Pointing records for text and elements
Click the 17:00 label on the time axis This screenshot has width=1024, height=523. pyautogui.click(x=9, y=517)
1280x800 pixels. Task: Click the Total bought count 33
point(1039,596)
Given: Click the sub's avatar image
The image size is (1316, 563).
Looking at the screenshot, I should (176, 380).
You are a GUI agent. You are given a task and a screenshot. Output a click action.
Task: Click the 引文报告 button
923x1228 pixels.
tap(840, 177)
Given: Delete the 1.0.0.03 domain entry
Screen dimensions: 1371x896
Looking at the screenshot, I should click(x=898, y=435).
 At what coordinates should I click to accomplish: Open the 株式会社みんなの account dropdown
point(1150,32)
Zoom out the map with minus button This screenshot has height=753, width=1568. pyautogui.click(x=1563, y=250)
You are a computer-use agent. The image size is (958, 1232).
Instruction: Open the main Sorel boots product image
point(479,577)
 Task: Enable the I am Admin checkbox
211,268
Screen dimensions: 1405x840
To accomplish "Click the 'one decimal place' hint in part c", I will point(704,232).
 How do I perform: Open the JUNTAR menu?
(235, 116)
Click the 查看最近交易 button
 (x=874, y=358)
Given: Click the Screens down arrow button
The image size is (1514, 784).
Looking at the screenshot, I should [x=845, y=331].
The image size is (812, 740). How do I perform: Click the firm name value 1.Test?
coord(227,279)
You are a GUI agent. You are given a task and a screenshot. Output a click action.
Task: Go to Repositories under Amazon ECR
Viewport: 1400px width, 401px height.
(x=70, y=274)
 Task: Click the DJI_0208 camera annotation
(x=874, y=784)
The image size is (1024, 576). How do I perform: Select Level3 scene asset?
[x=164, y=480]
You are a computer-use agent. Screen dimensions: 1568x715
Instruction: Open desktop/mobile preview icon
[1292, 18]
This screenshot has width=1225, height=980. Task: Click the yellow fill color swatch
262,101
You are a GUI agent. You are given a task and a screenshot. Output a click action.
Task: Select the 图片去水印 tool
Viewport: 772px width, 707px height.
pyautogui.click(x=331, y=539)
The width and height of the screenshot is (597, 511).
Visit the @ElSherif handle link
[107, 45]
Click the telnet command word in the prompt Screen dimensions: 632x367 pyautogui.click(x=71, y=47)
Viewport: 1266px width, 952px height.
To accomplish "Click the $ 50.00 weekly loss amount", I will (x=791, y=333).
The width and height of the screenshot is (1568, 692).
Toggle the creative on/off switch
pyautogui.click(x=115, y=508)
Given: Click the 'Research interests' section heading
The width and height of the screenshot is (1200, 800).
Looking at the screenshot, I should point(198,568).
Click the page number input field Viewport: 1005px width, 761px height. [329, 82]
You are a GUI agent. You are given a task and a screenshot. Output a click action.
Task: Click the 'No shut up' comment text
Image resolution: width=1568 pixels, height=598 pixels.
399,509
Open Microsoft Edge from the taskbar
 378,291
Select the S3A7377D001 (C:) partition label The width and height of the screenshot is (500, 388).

> [What is required]
Which lines in the listing above contain the word "Select"? Copy each of those lines in full.

> [Solution below]
The image size is (1024, 576). How do I perform: Select Level3 scene asset?
Task: Select the 图片去水印 tool
Select the S3A7377D001 (C:) partition label The width and height of the screenshot is (500, 388).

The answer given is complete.